Pat and our children rejoined me shortly after we returned from the cruise. The people of the church welcomed them at the airport with boxes full of flower lei’s – so many you could scarcely see their faces. We had a nice apartment not far from the church in a quiet neighborhood with good neighbors and good friends. We still didn’t have a car so we did a lot of walking, pushing a stroller but life was good.
A few months later, I was transferred off the Kukui to search and rescue duty because the Kukui was going on another cruise and I was due to be discharged prior to their return. This was during the era when the space shuttles were doing water landings and on several occasions we were sent out to pick up the Navy para-divers who were doing training jumps in preparation for the next shuttle mission. The Navy liked to have us pick them up after their training jumps because our low draft forty footers made it very easy to get them and their gear out of the water.
The next couple of things that I will discuss I have never felt comfortable discussing. I don’t like discussing them publically even now but it is an important part of the story.
Shortly before my enlistment was up Pat and our children returned to the mainland. It was during this time that I felt led to engage in my first serious spiritual fast, abstaining from all food and drinking only water for seven days then eating only every other day for the next three weeks. Since Pat was back on the mainland and I was living on base, I was free to spend all my off duty time in prayer, study, church meetings, etc.
One night as I was walking from the boat dock to the church I had a very strange experience.
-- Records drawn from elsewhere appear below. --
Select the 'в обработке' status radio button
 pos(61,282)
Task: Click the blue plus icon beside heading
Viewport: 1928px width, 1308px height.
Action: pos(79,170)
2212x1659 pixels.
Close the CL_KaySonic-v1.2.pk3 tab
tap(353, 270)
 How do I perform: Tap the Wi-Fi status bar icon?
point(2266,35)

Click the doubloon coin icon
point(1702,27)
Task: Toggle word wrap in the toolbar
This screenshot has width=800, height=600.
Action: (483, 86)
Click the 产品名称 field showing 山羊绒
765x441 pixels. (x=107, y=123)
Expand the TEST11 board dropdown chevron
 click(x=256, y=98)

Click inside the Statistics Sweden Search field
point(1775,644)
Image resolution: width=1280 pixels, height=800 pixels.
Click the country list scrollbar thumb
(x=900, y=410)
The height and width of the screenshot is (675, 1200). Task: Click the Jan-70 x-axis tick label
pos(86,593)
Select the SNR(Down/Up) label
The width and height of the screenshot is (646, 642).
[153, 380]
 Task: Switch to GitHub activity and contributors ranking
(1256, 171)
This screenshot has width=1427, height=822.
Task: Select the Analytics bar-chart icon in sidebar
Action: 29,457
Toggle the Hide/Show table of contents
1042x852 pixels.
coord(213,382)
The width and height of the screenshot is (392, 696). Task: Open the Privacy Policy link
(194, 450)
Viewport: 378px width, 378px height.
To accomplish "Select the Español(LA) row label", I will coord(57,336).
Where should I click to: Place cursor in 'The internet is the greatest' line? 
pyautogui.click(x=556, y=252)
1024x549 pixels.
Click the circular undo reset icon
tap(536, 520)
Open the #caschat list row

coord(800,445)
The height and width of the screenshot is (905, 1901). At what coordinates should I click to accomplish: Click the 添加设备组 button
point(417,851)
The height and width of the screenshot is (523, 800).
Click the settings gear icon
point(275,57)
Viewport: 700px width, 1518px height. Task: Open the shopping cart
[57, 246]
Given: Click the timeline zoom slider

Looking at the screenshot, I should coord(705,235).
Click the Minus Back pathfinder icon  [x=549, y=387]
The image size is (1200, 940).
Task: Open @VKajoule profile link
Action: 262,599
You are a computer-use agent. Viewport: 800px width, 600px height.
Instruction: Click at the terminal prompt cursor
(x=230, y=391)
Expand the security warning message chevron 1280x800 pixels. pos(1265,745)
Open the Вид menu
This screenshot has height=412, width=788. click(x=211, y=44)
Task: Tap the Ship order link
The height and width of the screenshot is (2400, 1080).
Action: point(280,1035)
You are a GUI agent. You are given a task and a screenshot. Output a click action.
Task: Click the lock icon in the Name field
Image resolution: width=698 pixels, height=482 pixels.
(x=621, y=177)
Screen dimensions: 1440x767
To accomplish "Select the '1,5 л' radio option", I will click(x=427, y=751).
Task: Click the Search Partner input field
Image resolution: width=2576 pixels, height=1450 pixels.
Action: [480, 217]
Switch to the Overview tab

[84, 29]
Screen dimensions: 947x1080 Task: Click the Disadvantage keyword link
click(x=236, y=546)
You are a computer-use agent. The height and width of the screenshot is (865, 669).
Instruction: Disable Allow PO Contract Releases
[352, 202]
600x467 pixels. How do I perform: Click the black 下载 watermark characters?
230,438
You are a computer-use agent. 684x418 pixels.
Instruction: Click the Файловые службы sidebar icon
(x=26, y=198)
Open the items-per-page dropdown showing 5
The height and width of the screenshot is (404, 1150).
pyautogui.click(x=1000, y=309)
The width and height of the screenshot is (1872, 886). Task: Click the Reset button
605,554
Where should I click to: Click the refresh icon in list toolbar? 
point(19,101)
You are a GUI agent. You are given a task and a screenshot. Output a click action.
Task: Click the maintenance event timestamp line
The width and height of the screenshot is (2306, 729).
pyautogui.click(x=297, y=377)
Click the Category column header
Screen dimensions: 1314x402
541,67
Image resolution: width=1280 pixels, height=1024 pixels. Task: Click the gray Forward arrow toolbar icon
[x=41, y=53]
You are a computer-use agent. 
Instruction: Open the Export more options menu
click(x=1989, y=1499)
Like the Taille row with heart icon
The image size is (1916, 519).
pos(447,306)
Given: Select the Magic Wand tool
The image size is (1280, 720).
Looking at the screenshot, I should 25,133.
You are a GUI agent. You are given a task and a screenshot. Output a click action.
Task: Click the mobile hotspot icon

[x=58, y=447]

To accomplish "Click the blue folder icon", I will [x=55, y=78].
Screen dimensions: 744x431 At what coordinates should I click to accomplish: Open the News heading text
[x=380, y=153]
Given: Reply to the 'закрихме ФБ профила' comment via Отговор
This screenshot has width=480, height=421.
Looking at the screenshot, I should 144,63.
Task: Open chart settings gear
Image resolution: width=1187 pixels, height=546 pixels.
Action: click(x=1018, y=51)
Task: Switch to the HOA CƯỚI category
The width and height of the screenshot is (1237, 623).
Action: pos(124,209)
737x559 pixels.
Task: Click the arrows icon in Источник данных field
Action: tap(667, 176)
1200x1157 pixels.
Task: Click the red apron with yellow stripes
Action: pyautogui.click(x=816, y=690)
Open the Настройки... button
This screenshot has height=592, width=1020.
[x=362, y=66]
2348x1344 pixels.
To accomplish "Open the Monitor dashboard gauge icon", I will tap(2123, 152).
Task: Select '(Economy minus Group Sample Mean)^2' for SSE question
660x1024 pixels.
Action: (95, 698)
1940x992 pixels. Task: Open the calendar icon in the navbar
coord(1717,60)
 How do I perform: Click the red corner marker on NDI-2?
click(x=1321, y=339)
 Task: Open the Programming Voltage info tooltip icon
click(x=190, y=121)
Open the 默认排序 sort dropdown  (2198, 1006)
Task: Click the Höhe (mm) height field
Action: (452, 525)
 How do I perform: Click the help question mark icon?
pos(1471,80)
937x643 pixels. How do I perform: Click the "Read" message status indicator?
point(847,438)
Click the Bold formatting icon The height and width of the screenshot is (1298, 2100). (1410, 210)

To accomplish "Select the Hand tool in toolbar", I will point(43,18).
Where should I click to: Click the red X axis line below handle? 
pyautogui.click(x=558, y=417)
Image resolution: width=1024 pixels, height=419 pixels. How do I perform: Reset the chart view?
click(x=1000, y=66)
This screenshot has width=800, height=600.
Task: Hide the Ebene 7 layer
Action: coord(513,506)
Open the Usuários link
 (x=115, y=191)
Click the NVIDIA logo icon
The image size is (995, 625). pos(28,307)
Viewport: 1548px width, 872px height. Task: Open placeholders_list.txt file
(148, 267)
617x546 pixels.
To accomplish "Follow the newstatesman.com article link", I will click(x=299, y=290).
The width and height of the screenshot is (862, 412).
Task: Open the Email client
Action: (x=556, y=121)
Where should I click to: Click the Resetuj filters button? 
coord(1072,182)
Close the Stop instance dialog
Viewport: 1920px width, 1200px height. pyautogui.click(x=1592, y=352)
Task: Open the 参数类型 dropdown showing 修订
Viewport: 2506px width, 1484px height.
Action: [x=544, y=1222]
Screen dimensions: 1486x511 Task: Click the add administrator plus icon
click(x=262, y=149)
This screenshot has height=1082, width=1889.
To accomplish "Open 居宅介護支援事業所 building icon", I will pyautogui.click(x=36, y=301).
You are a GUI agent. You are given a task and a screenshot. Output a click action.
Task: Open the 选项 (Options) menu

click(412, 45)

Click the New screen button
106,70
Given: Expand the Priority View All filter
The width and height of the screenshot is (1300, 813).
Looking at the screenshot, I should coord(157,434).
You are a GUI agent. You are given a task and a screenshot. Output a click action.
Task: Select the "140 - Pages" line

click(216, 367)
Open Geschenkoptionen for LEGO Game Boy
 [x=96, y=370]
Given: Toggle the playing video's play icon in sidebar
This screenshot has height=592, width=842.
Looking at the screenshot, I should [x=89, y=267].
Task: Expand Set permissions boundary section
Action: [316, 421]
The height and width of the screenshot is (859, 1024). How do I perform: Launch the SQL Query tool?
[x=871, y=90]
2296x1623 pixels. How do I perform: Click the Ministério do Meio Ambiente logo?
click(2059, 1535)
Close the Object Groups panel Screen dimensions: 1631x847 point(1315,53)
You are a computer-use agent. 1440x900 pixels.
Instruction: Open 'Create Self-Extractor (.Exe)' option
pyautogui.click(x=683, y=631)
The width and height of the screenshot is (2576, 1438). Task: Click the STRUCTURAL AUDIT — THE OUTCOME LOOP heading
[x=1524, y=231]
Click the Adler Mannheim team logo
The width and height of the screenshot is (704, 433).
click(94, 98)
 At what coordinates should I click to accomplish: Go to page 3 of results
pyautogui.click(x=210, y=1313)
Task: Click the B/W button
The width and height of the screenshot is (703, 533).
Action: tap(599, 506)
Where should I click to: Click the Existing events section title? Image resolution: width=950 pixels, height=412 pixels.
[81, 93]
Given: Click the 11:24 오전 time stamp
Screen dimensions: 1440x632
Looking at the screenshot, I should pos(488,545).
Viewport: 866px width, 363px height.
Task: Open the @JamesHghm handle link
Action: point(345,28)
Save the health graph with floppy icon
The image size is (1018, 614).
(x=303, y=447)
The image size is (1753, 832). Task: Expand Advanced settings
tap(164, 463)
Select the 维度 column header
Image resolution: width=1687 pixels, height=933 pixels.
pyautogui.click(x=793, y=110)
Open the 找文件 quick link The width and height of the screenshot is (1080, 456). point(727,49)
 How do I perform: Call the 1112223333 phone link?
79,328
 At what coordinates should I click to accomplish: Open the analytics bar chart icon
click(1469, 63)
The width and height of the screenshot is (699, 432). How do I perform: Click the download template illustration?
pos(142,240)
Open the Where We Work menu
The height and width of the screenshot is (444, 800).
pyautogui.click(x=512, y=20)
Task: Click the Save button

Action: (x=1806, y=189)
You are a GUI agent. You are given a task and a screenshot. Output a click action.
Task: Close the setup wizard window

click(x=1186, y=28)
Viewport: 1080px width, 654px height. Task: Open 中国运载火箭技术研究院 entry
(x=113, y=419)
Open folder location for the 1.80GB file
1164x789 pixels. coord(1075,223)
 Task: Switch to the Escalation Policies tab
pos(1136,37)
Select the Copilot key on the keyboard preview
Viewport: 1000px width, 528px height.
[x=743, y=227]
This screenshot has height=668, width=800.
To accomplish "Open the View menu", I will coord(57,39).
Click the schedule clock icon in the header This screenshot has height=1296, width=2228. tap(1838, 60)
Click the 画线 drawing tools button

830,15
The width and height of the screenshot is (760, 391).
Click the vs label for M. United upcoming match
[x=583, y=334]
It was unusually dark, so dark that I could only see a few feet ahead of me. Suddenly I had the feeling that there was someone ahead and then I felt an eerie presence of evil. Although I couldn’t see anyone, I sensed clearly that someone was there - a block or so ahead of me. I kept walking and after going another block a man stepped out of the doorway of a building in front of me. Even though I expected to meet someone, his sudden appearance startled me for a moment but I didn’t feel that he was any threat to me. He asked me for money but I didn’t have any. He smelled like a brewery and was obviously very intoxicated. After some discussion I convinced him to accompany me to the church. When we arrived at the church there was no one there and the church was locked which was unusual. The basement door was normally left open for servicemen, like myself, to get in. Although I didn’t feel prepared to handle the situation I decided it was up to me to pray with this man so I did. This was my first such experience and when I finished praying I was somewhat astonished by the fact that he not only seemed changed but also appeared to be completely sober.
At one point, while attending the Door of Faith Church, I felt the call of God upon my life very strongly. Young and naive, as I was, I believed I was being called into the ministry to be a pastor. I made up my mind to find a way to attend Bible College and enter the ministry. Fortunately, once again, God had other plans for my life and I was never found a way to follow MY path. I know now that I would have been a miserable failure as a church pastor because that was not my gift or my calling.
It was he who gave some to be apostles, some to be prophets, some to be evangelists, and some to be pastors and teachers, 12 to prepare God's people for works of service, so that the body of Christ may be built up 13 until we all reach unity in the faith and in the knowledge of the Son of God and become mature, attaining to the whole measure of the fullness of Christ. Eph. 4:11-13; NIV (italics mine).